On Projective Delineability
Lucas Michel, Jasper Nalbach, Pierre Mathonet, Naïm Zénaïdi, Christopher W. Brown, Erika Ábrahám, James H. Davenport, Matthew England
TL;DR
The paper introduces projective delineability as a projective-geometry–based surrogate for classical delineability in cylindrical algebraic decomposition. By leveraging the real projective line $\\mathbb{RP}^1$, homogenization, and linear-transform pullbacks $H^d$, $\\iota_A^{*d}$, and $A^{*d}$, it formalizes projective roots and proves local and global results that mirror McCallum’s delineability theory, enabling omission of leading coefficients in single-cell CAD constructions.

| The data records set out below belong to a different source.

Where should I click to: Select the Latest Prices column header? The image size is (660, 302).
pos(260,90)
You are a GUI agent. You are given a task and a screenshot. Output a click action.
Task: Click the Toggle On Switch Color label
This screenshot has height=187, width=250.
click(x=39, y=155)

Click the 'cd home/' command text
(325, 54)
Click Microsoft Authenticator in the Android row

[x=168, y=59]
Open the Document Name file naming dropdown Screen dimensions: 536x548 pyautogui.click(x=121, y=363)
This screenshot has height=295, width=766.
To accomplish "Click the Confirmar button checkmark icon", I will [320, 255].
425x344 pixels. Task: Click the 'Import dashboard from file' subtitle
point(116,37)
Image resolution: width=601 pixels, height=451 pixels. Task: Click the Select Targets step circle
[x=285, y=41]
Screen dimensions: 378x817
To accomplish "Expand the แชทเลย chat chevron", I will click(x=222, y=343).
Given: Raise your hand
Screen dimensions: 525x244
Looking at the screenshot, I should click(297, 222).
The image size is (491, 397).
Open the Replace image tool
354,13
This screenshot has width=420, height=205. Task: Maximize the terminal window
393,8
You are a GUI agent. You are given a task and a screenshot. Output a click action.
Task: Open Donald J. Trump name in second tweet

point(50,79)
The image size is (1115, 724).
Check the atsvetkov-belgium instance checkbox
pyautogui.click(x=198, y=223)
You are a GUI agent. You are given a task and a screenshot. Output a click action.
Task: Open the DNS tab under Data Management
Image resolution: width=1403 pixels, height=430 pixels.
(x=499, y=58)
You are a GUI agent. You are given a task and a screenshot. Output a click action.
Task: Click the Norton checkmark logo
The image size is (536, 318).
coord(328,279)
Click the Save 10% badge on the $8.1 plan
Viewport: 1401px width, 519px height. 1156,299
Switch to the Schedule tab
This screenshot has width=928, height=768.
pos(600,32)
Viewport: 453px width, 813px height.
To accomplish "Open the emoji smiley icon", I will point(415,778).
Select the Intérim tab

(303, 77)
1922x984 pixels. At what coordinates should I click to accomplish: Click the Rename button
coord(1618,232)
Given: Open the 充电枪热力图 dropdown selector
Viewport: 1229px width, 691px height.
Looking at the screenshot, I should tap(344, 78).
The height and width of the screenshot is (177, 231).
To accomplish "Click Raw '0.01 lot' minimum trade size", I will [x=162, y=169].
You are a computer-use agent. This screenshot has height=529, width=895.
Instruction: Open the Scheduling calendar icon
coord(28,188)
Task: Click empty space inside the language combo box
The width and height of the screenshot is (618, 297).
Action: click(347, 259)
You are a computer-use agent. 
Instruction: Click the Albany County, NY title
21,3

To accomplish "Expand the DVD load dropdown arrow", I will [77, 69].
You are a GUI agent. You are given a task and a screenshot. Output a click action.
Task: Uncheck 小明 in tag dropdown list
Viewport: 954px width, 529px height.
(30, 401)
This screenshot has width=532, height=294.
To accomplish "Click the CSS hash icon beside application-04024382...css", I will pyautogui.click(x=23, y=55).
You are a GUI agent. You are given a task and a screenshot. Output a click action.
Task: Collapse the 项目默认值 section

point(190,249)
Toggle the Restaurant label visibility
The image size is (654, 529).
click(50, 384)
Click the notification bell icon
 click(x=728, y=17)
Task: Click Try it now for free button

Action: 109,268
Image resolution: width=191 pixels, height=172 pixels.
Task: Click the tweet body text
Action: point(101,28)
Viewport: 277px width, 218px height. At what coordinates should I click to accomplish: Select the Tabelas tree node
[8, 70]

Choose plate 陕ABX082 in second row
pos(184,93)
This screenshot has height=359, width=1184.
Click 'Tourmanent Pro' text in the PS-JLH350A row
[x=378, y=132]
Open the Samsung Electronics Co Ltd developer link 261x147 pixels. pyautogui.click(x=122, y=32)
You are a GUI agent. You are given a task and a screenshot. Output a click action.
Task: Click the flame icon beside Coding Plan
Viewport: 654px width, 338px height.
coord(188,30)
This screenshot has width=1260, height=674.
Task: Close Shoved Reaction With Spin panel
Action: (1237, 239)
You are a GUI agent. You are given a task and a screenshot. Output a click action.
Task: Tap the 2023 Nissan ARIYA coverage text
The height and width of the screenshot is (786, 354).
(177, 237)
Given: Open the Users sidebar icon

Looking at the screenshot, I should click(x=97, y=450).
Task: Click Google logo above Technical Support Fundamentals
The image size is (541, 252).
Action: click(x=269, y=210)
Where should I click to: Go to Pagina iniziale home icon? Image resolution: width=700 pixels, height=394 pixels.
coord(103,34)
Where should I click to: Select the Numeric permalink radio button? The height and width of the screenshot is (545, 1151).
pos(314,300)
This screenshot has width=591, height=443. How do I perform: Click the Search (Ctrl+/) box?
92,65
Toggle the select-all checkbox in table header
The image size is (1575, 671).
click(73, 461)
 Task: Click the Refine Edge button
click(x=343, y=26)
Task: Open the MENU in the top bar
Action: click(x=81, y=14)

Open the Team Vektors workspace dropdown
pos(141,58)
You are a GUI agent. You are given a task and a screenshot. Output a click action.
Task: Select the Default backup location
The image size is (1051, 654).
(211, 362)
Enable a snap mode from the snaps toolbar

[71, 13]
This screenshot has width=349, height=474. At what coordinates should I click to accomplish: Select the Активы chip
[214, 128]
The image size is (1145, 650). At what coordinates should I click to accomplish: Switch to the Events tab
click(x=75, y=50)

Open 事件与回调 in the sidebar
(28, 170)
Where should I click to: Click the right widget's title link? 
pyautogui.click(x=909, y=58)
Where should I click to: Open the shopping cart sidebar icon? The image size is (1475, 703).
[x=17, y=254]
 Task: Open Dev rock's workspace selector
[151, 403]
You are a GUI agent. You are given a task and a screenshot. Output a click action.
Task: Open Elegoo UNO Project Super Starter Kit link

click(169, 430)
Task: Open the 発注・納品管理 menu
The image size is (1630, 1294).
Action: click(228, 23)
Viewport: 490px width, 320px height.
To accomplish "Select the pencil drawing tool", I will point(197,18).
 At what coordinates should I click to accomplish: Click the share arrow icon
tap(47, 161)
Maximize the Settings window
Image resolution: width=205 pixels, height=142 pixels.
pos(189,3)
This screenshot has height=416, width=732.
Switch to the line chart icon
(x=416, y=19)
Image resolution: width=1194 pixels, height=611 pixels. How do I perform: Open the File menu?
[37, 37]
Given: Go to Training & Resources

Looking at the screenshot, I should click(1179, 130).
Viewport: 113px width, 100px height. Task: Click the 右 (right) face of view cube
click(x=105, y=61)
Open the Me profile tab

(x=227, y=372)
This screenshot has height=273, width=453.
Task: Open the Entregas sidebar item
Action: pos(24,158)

The local result uses a geometric trick to avoid roots at infinity, after which standard delineability applies and transfers back to the projective setting; the global result shows that on simply connected bases the projective delineability data form a trivial cover, yielding global root functions. Together, these findings provide a framework for computational savings in CAD, with potential practical impact for SMT-based real arithmetic decision procedures, and extend cleanly to multivariate polynomials. The work thus offers a principled path to reduce projection data while preserving correct regionwise sign-invariance in CAD computations.
Abstract
We consider cylindrical algebraic decomposition (CAD) and the key concept of delineability which underpins CAD theory. We introduce the novel concept of projective delineability which is easier to guarantee computationally. We prove results about this which can allow reduced CAD computations.